- _WRITTEN TASKS_
[A] Rewrite the passage of the rowing report starting at "Rowing: Redgrave still" and ending at "championships like this.", substituting "Germany" for "France".
[B] Name every country whose crew the rowing report mentions.

- _DOCUMENT SECTION_

Rowing: Redgrave still needs challenge
Monday 14 September 1998
Their win had a moment of uncertainty when, 750 metres from the finish, the Italian crew, which has been close to the front of this event for five years, made a determined charge. The unique depth of experience in the British crew meant no panic followed and the attack was contained without damage and, when in the last 500metres the others, now led by France coming up from fourth, began to close down the margin Redgrave, in the number two seat, was able to call a brief sprint to carry them over the line safely.
In the middle of last winter Redgrave, suffering for the second time from insulin dependent diabetes and 36 years old, began to wonder whether it was worth the huge effort in training to go on winning championships like this.
Although Saturday was more than just another day at the office he was delighted to say: "I still enjoy the challenge and knowing there are several crews who can make this event harder to win gives a point to the training. It was our fastest race this season but not our best."

- _DATA SHOWN_

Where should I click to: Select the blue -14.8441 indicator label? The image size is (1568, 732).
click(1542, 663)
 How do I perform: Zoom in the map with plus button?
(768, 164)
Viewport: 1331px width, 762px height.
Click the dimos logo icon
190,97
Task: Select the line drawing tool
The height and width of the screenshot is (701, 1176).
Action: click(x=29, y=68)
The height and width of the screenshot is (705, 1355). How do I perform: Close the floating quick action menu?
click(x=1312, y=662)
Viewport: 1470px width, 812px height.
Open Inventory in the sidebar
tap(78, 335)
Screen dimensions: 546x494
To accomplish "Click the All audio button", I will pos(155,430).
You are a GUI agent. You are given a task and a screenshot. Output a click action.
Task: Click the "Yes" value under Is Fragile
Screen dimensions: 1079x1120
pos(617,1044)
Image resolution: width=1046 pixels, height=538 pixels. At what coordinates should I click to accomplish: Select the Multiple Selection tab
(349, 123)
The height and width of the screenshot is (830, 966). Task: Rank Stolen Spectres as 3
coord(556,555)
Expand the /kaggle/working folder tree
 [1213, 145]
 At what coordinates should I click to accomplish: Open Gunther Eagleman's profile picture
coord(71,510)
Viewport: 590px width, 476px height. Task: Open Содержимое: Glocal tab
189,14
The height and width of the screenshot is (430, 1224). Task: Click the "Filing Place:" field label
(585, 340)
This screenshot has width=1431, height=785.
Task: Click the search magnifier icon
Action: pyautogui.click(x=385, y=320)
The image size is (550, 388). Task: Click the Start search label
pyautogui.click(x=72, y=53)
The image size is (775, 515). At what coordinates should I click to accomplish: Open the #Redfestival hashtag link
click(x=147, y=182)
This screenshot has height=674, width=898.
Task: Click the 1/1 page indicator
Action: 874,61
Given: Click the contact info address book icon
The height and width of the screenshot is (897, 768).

- _RESPONSES TO THE EXERCISE_
[A]
Rowing: Redgrave still needs challenge
Monday 14 September 1998
Their win had a moment of uncertainty when, 750 metres from the finish, the Italian crew, which has been close to the front of this event for five years, made a determined charge. The unique depth of experience in the British crew meant no panic followed and the attack was contained without damage and, when in the last 500metres the others, now led by Germany coming up from fourth, began to close down the margin Redgrave, in the number two seat, was able to call a brief sprint to carry them over the line safely.
In the middle of last winter Redgrave, suffering for the second time from insulin dependent diabetes and 36 years old, began to wonder whether it was worth the huge effort in training to go on winning championships like this.

[B] Italy, Britain, France